Taking the listing below, restate word for word each line from the line with "Screen dimensions: 665x290" to the line with "Task: Click the", ends included, and stop there.

DATA LISTING –
-=-=-=-=-

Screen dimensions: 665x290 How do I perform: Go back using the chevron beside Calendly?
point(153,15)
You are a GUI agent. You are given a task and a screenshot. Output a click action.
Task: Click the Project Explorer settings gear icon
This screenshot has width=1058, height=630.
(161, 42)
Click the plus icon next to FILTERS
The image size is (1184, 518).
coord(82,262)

-=-=-=-=-

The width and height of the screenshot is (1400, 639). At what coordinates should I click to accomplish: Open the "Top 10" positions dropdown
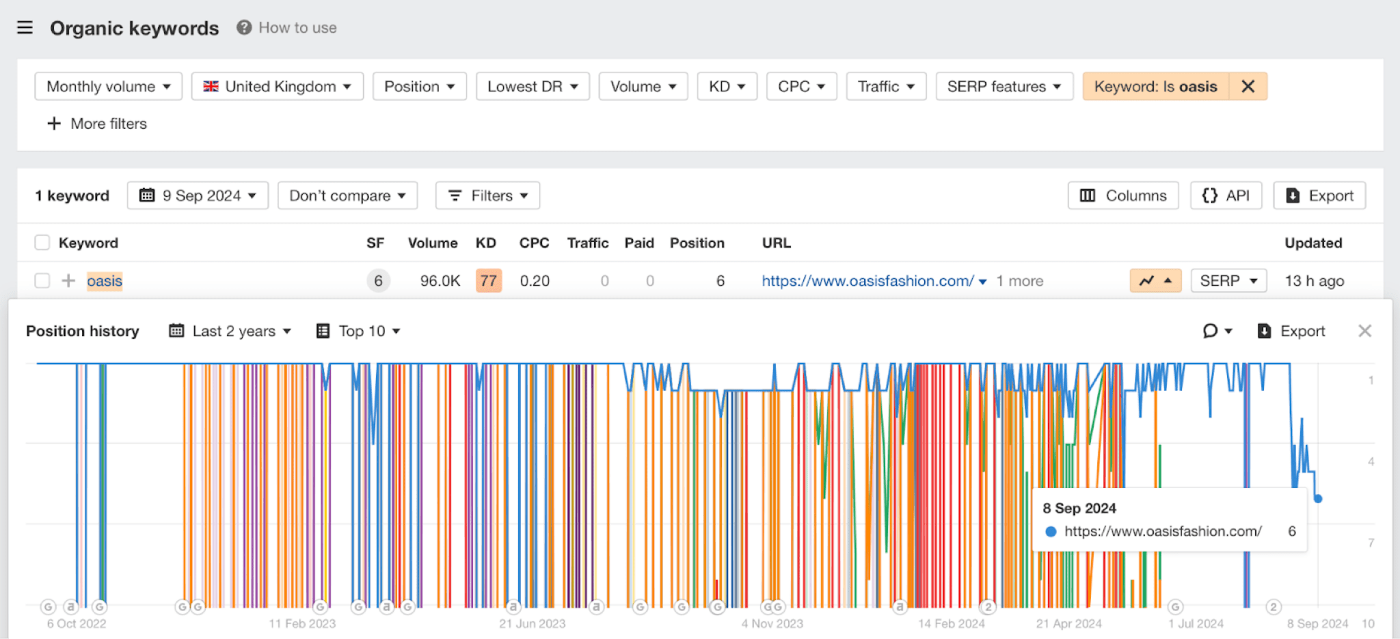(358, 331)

-=-=-=-=-

RESULT OF THE TASK –
Screen dimensions: 665x290 How do I perform: Go back using the chevron beside Calendly?
point(153,15)
You are a GUI agent. You are given a task and a screenshot. Output a click action.
Task: Click the Project Explorer settings gear icon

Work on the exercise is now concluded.